Milestone pre-clinical evaluation of ProMatrix BioDerm

Oxartis is glad to announce the completion of a pre-clinical study to evaluate the efficacy of our MVP, ProMatrix BioDerm. The study was conducted in collaboration with Study partner, ProDevLabs, with BridgePTS and Histology Services Ltd.

Methods

Test scaffolds were evaluated for effect on healing or reconstruction of full-thickness excision wounds in Yorkshire pigs. ProMatrix and two predicate products in widespread use globally, were evaluated side by side, together with no-scaffold control wounds, which recieved identical dressing (4 replicate wounds each treatment). All scaffolds were covered with a layer of Telfa semi-permeable plastic membrane, and bolstered with absorbent foam (Optifoam). Wounds were regularly redressed and monitored for 3 weeks by laser speckle for blood flow, sampled for histology. The study was terminated at 6 weeks, with mechanical and TEWL measurements of scar/neotissue outcome, and histology.

Results

Efficacy for dermal regenerative reconstruction (full-thickness skin excision assay, porcine in vivo, 6 weeks).

·       Vascularisation into scaffolds was detected from day 3, and progressively increased to day 14. significantly greater than that achieved by competitor products.

·       Epithelialisation rate (change in area/day) from day 7 to day 21, was 6 - 8 X faster than that achieved by competitor products.

·       TEWL indicating accelerated 2-9 X increased skin barrier restoration at 6 weeks over that achieved by competitor products.

·       Viscoelasticity of reconstructed skin significantly higher at 6 weeks over that achieved by competitor products.

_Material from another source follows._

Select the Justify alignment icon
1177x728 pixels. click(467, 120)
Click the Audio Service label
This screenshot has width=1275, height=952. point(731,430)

Specifically, neo-tissue showed 1.3-1.6 X greater elasticity and 0.6-0.74 X less viscous flow, that each competitor product.

·       Histological analysis revealed that at 6 weeks, the ProMatrix neo-tissue showed dispersed collagen, without formation of dense bundles seen in scar tissue.

Conclusions

The porcine full-thickness excision wound model yielded results which gave statistically significant differences between treatment groups. The healing profile with each predicate is reflective of clinical experience. PMBD treated wounds showed rapid vascularisation into the scaffold, rapid epithelial closure over the wound neo-tissue, and tissue growth. Moreover, tracts of dense and contractile scar tissue collagen were absent from the ProMatrix neo-tissue. Therefore ProMatrix appears to support regenerative tissue reconstruction without scarring.